The interior designs were by Augustus Pugin in Pugin's Houses of Parliament style.[14] with the Craces arranging the interior furnishings and decoration.[15][16] There are Minton floor tiles and stained glass probably by Forrest and Bromley who made the glass for Leighton church. The great hall was designed to display Naylor's collection of paintings and sculpture, which included works by Turner, Landseer, Delaroche and Ansdell. The Great hall has a hammerbeam roof with a frieze of Welsh family coats of arms and a fireplace by Pugin. The Great Hall also contained sculptures by Siddon and McBride which are now in the Walker Art Gallery in Liverpool.[11] The hall is a Grade I listed building.[17]

Gardens

[edit]

Naylor commissioned Edward Kemp, a pupil of Sir Joseph Paxton, to lay out the gardens from 1850 onwards. The gardens, now largely derelict, are of many kinds, from woodland to formal, arranged as a number of set-pieces with pools and stone sculptures linked by broad paths. They are listed Grade I on the Cadw/ICOMOS Register of Parks and Gardens of Special Historic Interest in Wales.[18] A dry bridge leads from the library garden and the tower across a hollow to the main walk and over another bridge (carvings of creatures including an elephant). Below is a figure of Icarus falling headlong through the surface of a pond. The revised Powys Pevsner lists the statue as being in situ, following the original edition. It was in fact removed in the 1990s when the then owners of Leighton sought to sell it. Stored by Powys Council for 25 years, it is now due to be returned to the gardens.[19] A Grade II listed structure, it was sculpted by Hippolyte Ferrat.[20] At the end is a view to the spire of Leighton church, and another bridge leads back to the house. The High Bridge (1858), a lofty viaduct taking a high road above the valley has been demolished.[21] In 1874 Kemp laid out a decorative water cascade fed from a series of lakes, which sequenced down from the Moel y Mab on Long Mountain.[22] He then developed the estate's Park Wood, making use—like many Victorians of the time—of exotic species including monkey puzzle trees. The 1857 Charles Ackers Memorial Redwood grove – the largest and oldest grove of coast redwoods in Europe – and the historic Naylor pinetum are today listed Grade 1 locations,[23] now managed by the Royal Forestry Society.[24]

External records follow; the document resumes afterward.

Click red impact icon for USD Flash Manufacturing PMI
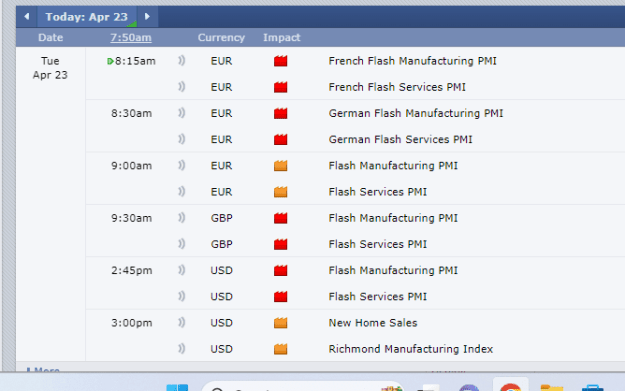The height and width of the screenshot is (391, 625). pyautogui.click(x=281, y=270)
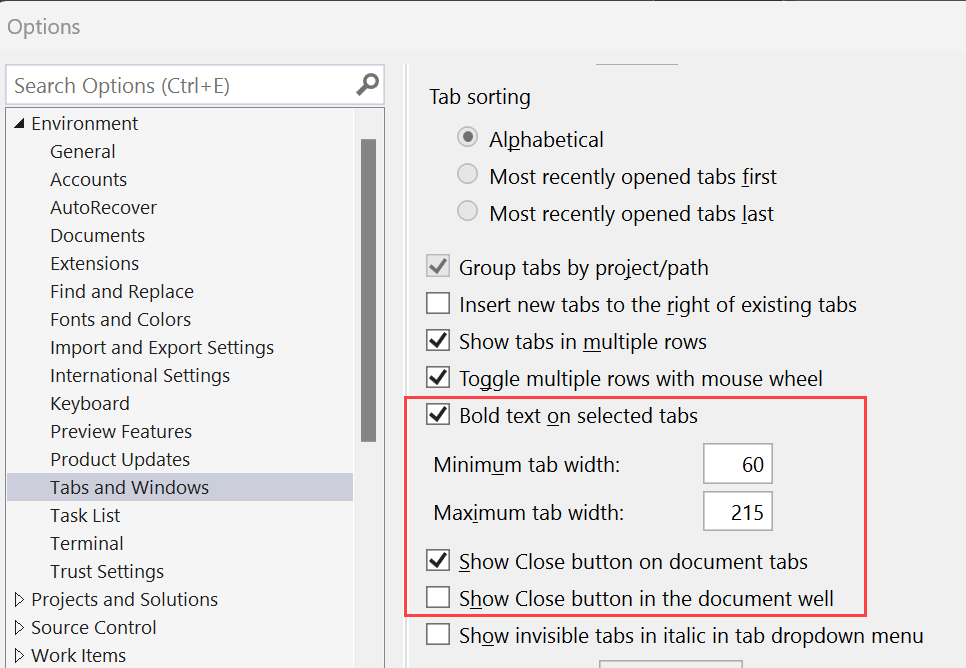Click the Minimum tab width field
The image size is (966, 668).
pos(738,463)
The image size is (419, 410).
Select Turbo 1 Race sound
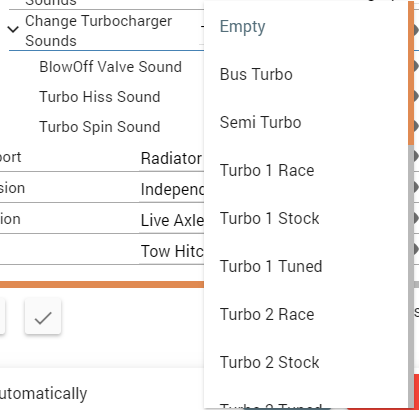click(306, 170)
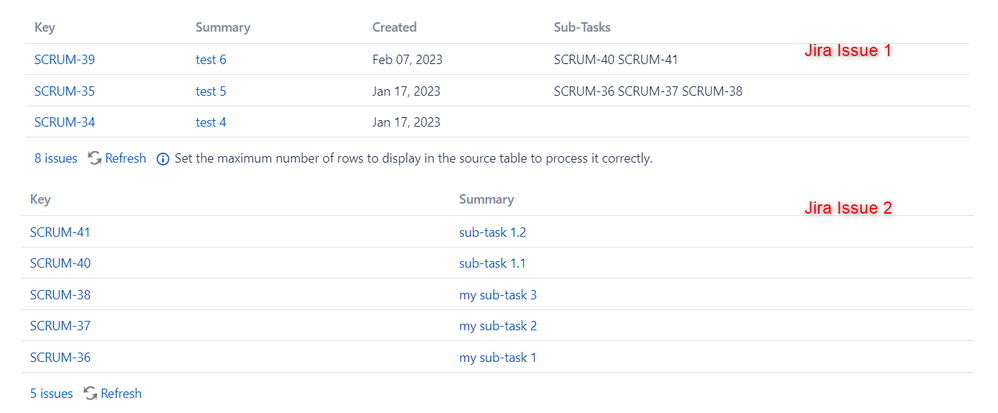The image size is (998, 413).
Task: Open SCRUM-41 in the second table
Action: pyautogui.click(x=60, y=232)
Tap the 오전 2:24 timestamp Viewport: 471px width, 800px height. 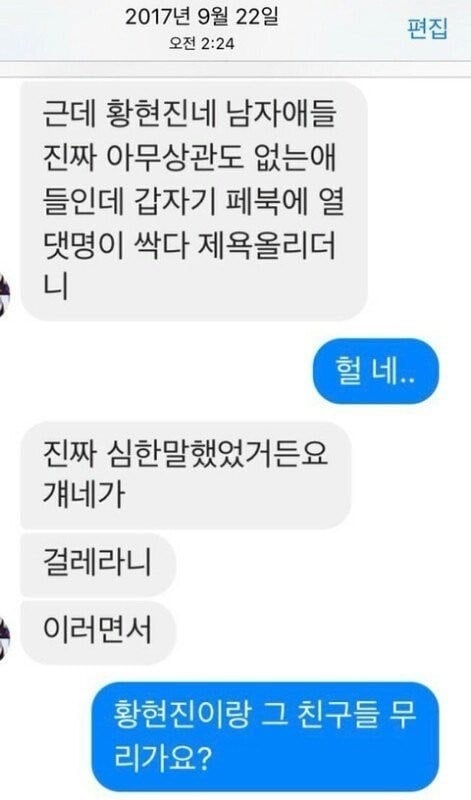pyautogui.click(x=202, y=44)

× Cupressocyparis leylandii

[edit]
Cupressocyparis leylandii 'Naylor's Blue' OB Wrocław

Kemp in his garden layout had placed two disparate Pacific coast North American species of conifers in close proximity to each other: Monterey Cypress, Cupressus macrocarpa (syn. Callitropsis macrocarpa) from California and Nootka Cypress or Alaskan Cypress Cupressus nootkatensis (syn. Callitropsis nootkatensis), family Cupressaceae

The two parent species would never have met in the wild as their natural ranges are thousands of miles apart, but in 1888 the hybrid cross occurred when the female cones of Nootka Cypress were fertilised by pollen from Monterey Cypress, to create the first X Cupressocyparis leylandii.[25] Christopher John Naylor (1849–1926) inherited Leighton Hall from his father in 1889. Then, in 1891, Christopher John inherited Haggerston Castle from his uncle Thomas Leyland (née Naylor), and he changed his surname to Leyland, and moved to Haggerston Castle in Northumberland. He further developed the hybrid at Haggerston, and named the first clone variant Haggerston Grey. Leighton Hall then passed to his younger brother John Naylor (1856–1906), and when, in 1911, the reverse hybrid of the cones of the Monterey Cypress were fertilised with pollen from the Nootka, that hybrid was baptised Leighton Green.[25]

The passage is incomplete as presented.